Lauren Hersh began her legal career as an intern at the New York Legal Assistance Group (NYLAG), representing women in domestic violence cases. She later worked at the Brooklyn DA’s office prosecuting domestic violence cases, and at that point recognized that her legal calling was in the arena of combating violence against women and girls.
For 5 years, Lauren became the Domestic Violence Prosecutor in the Brooklyn DA’s office, focusing on sexual violence cases, including assault and murder. She tells the story of how stumbling upon a case became a game changer for her.
A young woman of 18 walked into her office with police paperwork that pointed to her abusive boyfriend and the body bruises she sustained. When Lauren began asking her some questions, the young woman shut down. Lauren was confused and took time to think about the situation and realized she may have been asking the wrong questions and making the wrong assumptions, maybe even silencing her. Lauren needed to re-frame the problem.

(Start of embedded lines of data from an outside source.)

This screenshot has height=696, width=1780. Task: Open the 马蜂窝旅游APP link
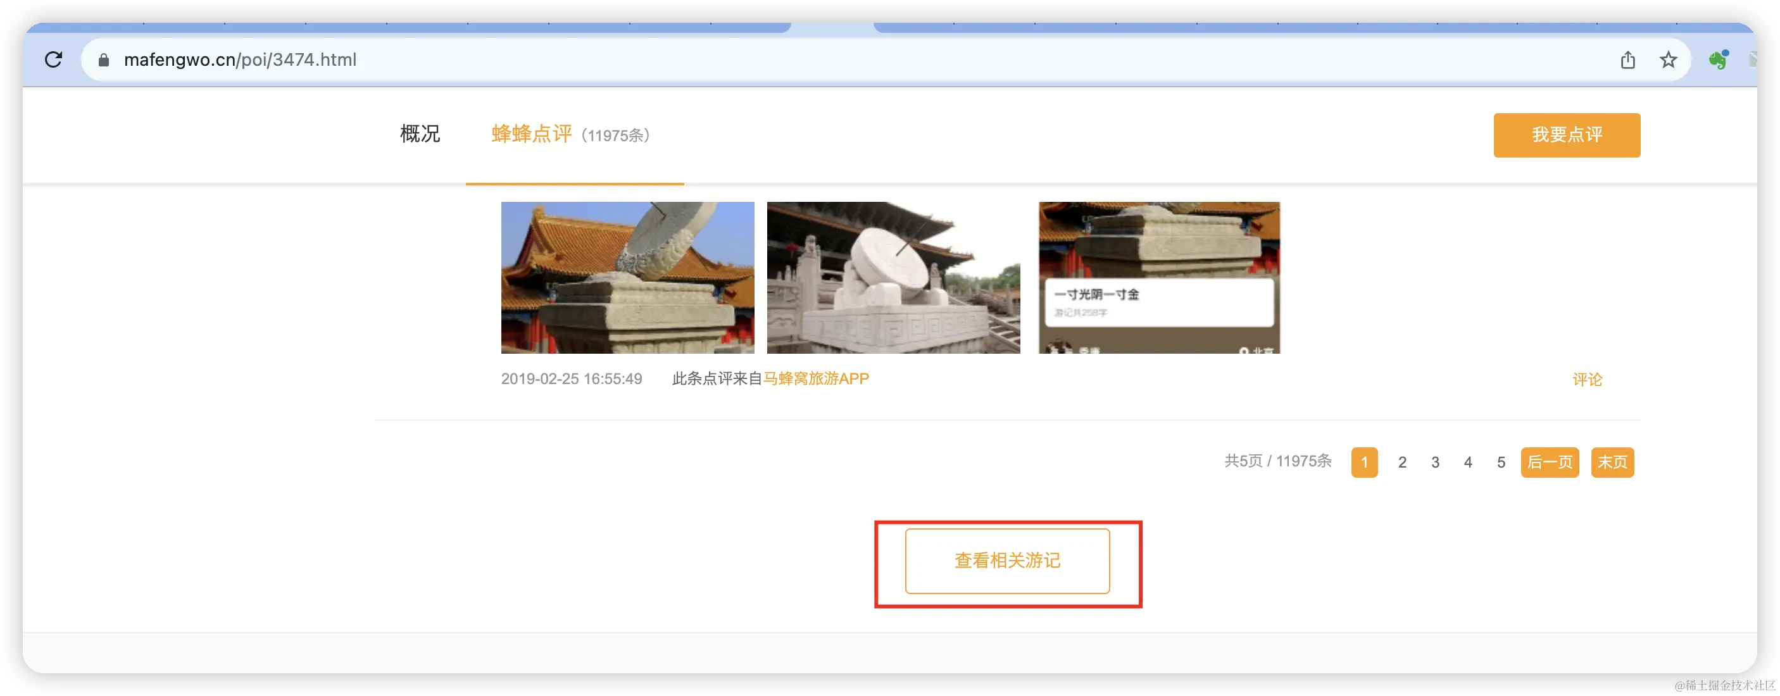point(817,378)
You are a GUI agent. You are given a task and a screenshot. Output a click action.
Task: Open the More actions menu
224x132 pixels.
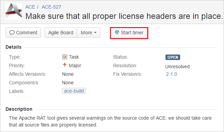(89, 33)
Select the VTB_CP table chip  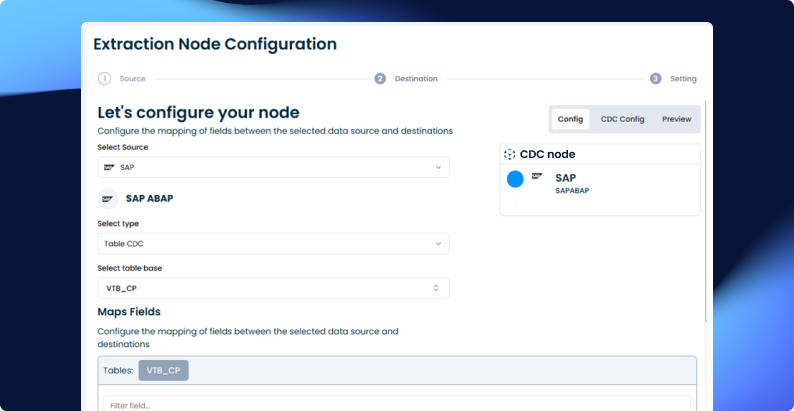[163, 370]
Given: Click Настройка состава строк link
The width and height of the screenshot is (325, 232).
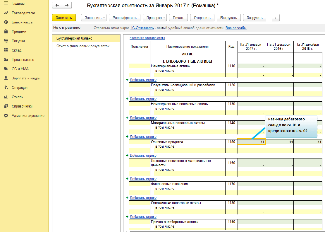Looking at the screenshot, I should pyautogui.click(x=147, y=38).
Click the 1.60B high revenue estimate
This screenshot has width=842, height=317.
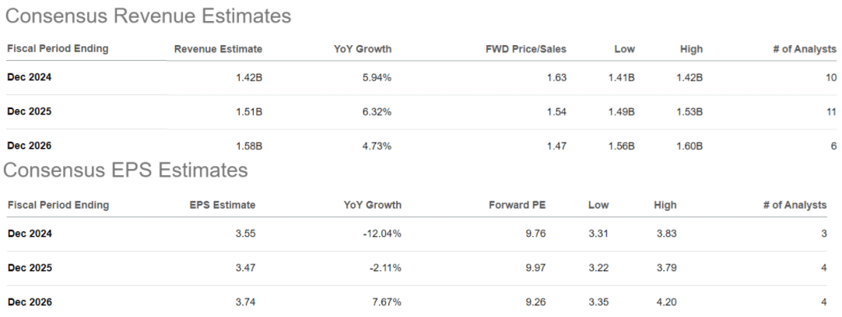(688, 146)
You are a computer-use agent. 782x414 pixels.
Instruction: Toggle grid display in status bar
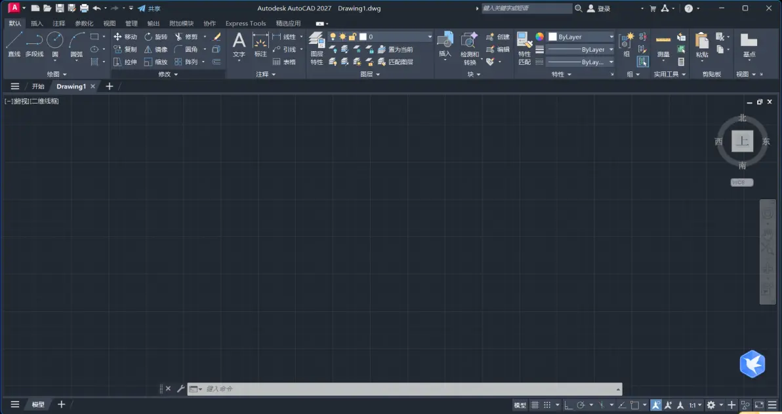[x=535, y=405]
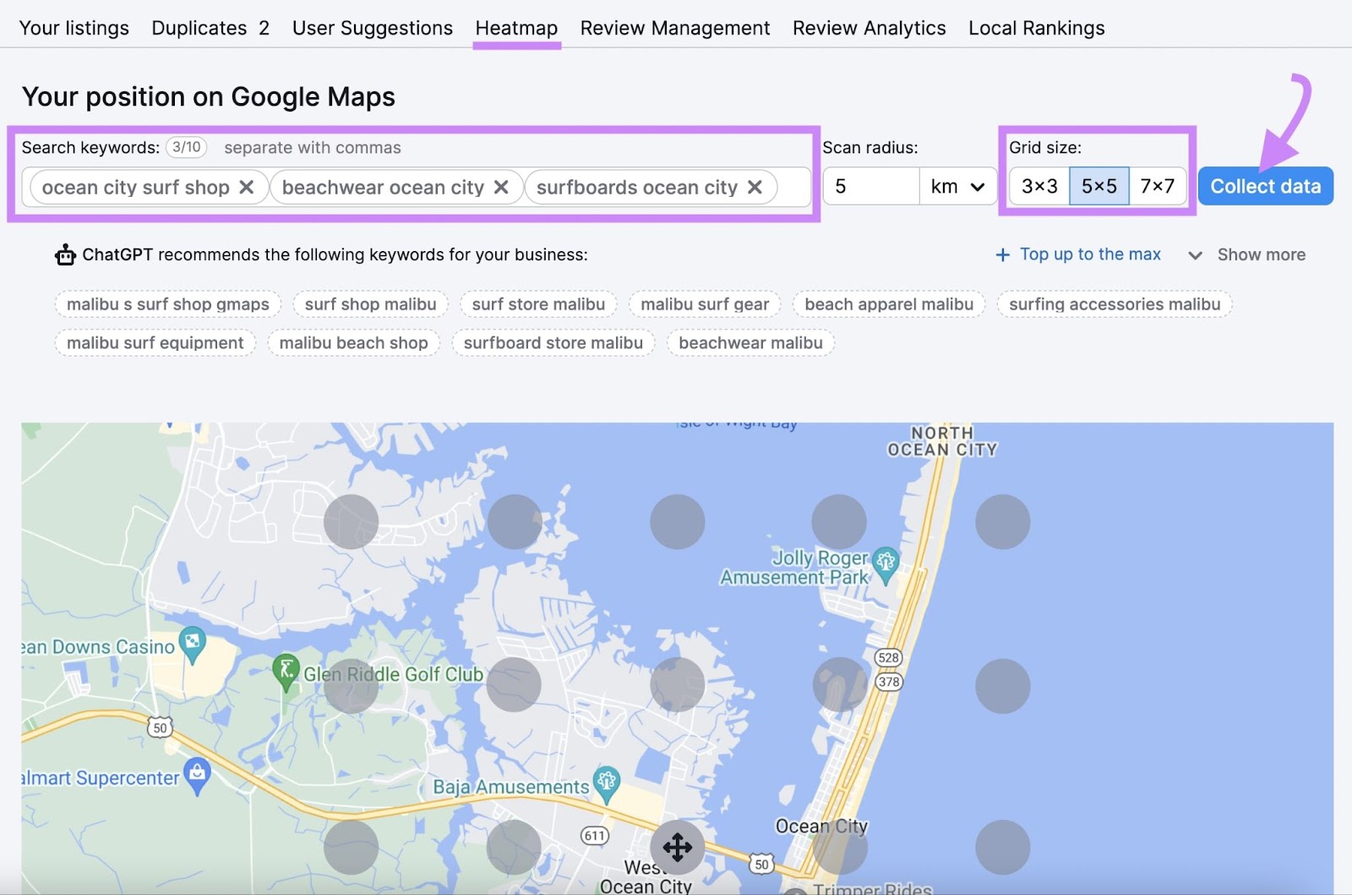Open the km unit dropdown

957,186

After asking more open-ended questions, Lauren learned that this woman’s abuser was once her boyfriend and had become her pimp and trafficker.
Lauren knew little about trafficking in the US. At the time, she thought trafficking involved smuggling women across borders. What Lauren did know was that if this happened to a young American-born woman in Brooklyn, she could be pretty sure this wasn’t an isolated case. Lauren suspected there were many other women who suffered from a societal misunderstanding of the signs of trafficking.
Lauren began studying trafficking cases from the organized crime unit and rackets division. No one was talking about these kind of cases. For a year she listened and learned about how to prosecute these cases.
Lauren left the DA and went to work at Equality Now, a global human rights organization for gender equity, as a Director handling their US trafficking cases. From there, Lauren worked at Sanctuaries for Families, focusing on local trafficking.
Lauren recognized that there was great work being done all over the US in direct services, the policy front, messaging, shaping laws and prosecuting gender violence. However, no one was bringing the work together to leverage partnerships, to be efficient and impactful. In October of 2016, World Without Exploitation (WorldWE) was launched to develop a national coalition of organizations to combat violence and sexual exploitation.
To date, WorldWE has 120 organizations from around the country working together to combat human trafficking and sexual exploitation. They are working on many fronts, including the policy front. WorldWE brought people together on January 11th, 2018 with 100 key leaders and partners, including many survivors, to the Hill to lobby for PassSESTA (Stop Enabling Sex Trafficking Act).
WorldWE is also working on the communications front. They work with the Voices and Faces Project to help them ‘market the movements’ to effectively communicate messaging around these complex issues. WorldWE has an extraordinary survivor leadership team that guides their perspectives on communication, policy and legislation. The survivors guide their work on every level.
WorldWE connects the dots on these issues, with messaging that sexual violence and trafficking does not happen in a silo, but in a culture that normalizes this kind of behavior. This includes the early messages that our children get in the media, online, in classrooms and on playgrounds.
Lauren says it is so essential that the current #MeToo movement move into the mainstream. This is the time to seize this collective desire to act and change. The message has to be clear that its not just about these celebrities, “we all have to do our part for long lasting change.”
People are craving information and asking questions, like, what can I do? Lauren suggested many ways people can act. You can go to your place of work and ask if there are clear, concrete and progressive policies about sexual harassment, or go to your schools and ask if there are educational programs for students, call Congress and urge your representative to vote for SESTA and hold web sites accountable.
Personally, Lauren is leading many workshops with young people to educate boys and girls from elementary school to college; about social media and gaming sites for the youngest ones, to pornography and solicitation for the older students. It is important to discuss the inherent inequality in the system, those who are purchasing sex and those who are being purchased, recognizing the inequality between gender, race and class.
Recently, WorldWE created a powerful PSA on SESTA with celebrities Amy Schumer, Seth Meyers and others as a communal call for action and to create awareness about sex trafficking, #I am Jane Doe.
Lauren says its critical to look at this online culture. Girls are being preyed upon by mainstream social media like Snap Chat, Twitter, Instagram and Facebook. We need to heighten awareness that this is how exploiters are reaching young people. Online exploitation has shifted the menace from the street to peoples’ homes, recruiting and trafficking the sales of boys and girls, young women and men.
Lauren explains, we can’t just be concerned about children and not young adults. She said its vital that we recognize that once children reach the age of 18, exploitation continues and they need our advocacy and support as well.
Lauren emphasized, we can’t do this work without the survivors’ voices. They are the ones who will inform us about what is going to work and help and what isn’t. It is a mistake to just listen to survivors to hear their stories; we must have them at the helm of the actions we seek to make to create change.